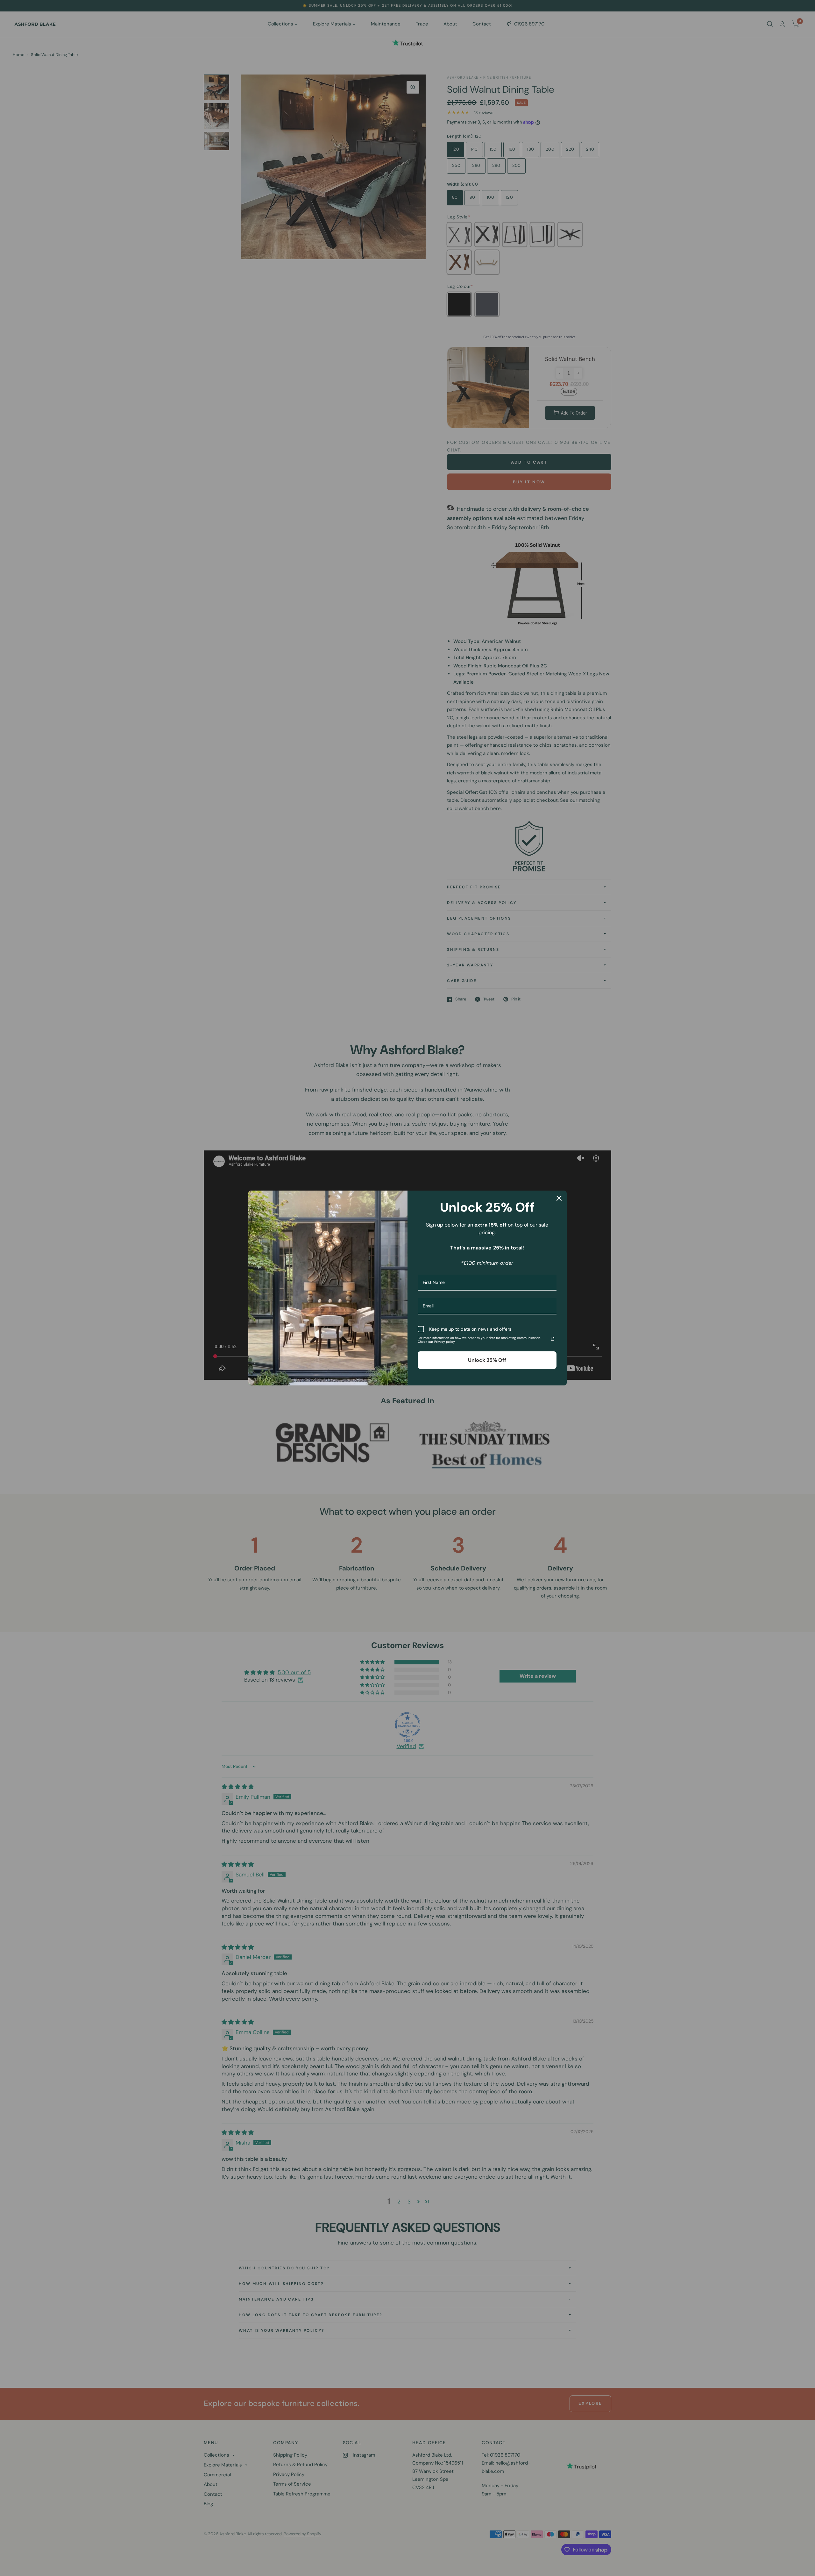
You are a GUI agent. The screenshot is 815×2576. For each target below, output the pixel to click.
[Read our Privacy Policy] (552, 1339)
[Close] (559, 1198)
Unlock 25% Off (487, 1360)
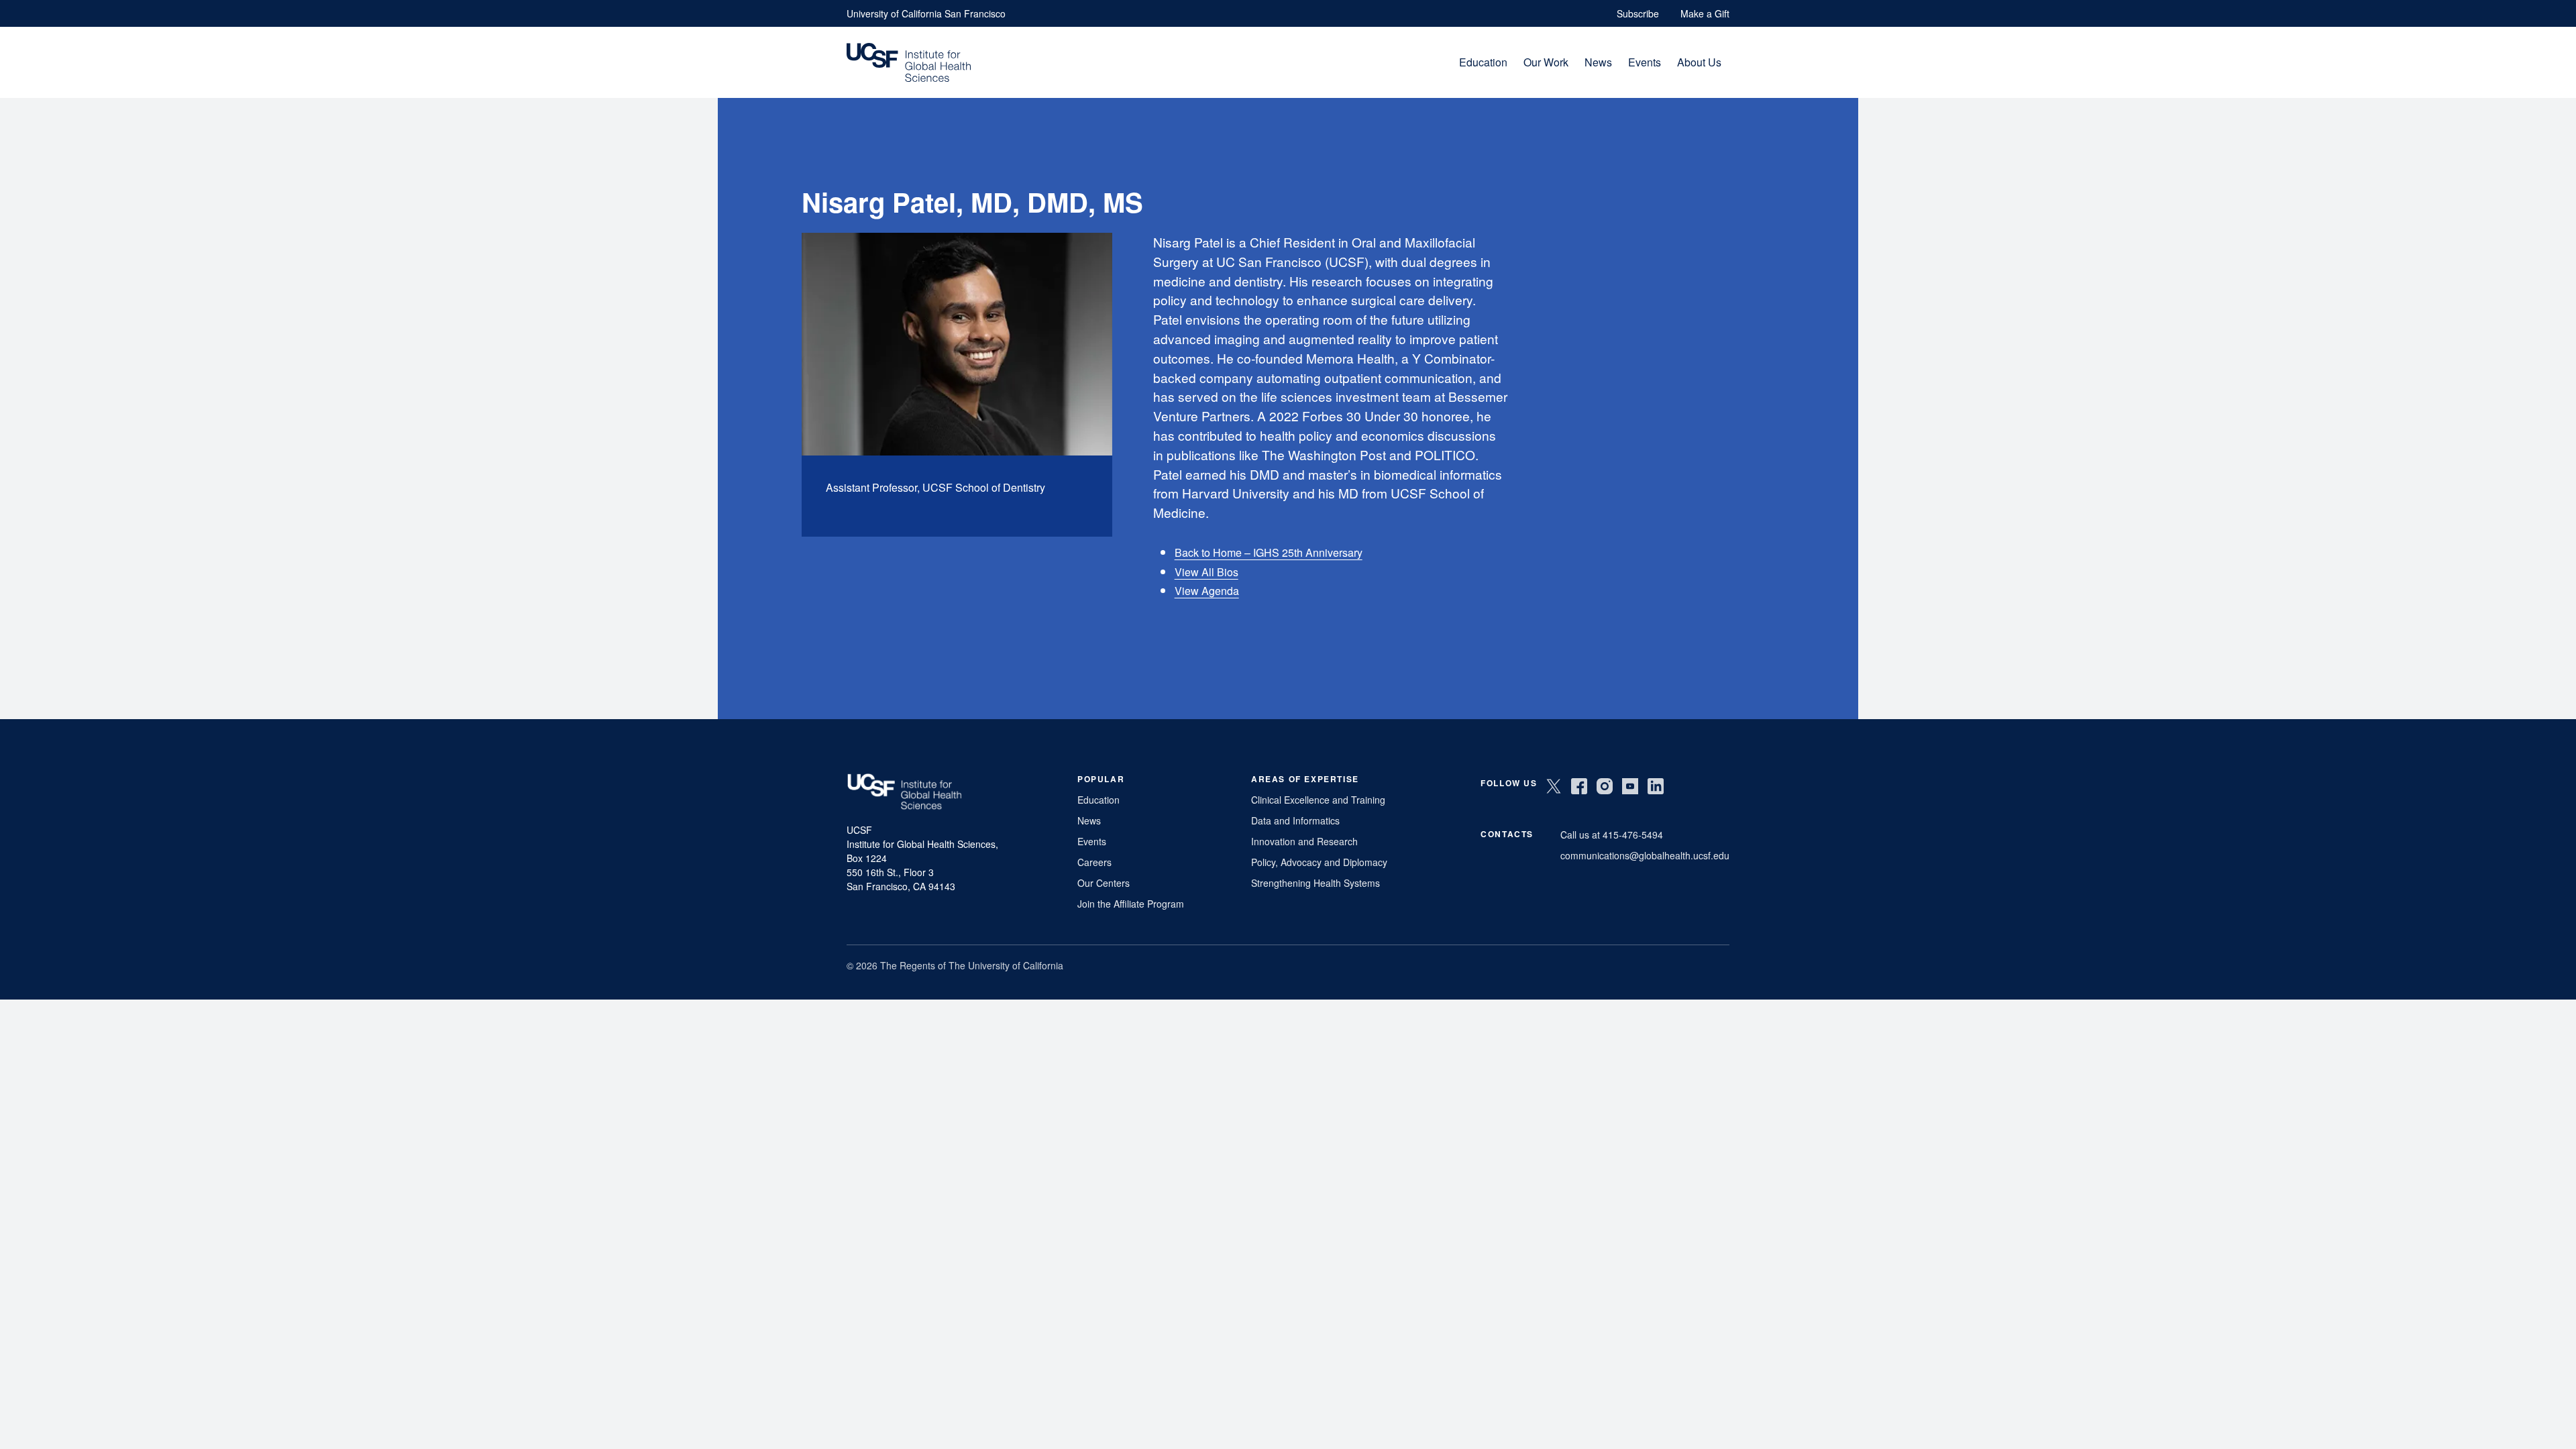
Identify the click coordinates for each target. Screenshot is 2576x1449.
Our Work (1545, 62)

::::::::::

- TASK INSTRUCTIONS: Without the pictures, repeat exactly the lines running from the line containing "Unlock 25% Off (487, 1360)" through the end of the data, both ends included.

- EXERCISE OUTPUT:
Unlock 25% Off (487, 1360)
Identify the click coordinates for each target. Screenshot is 2576x1449.
Our Work (1545, 62)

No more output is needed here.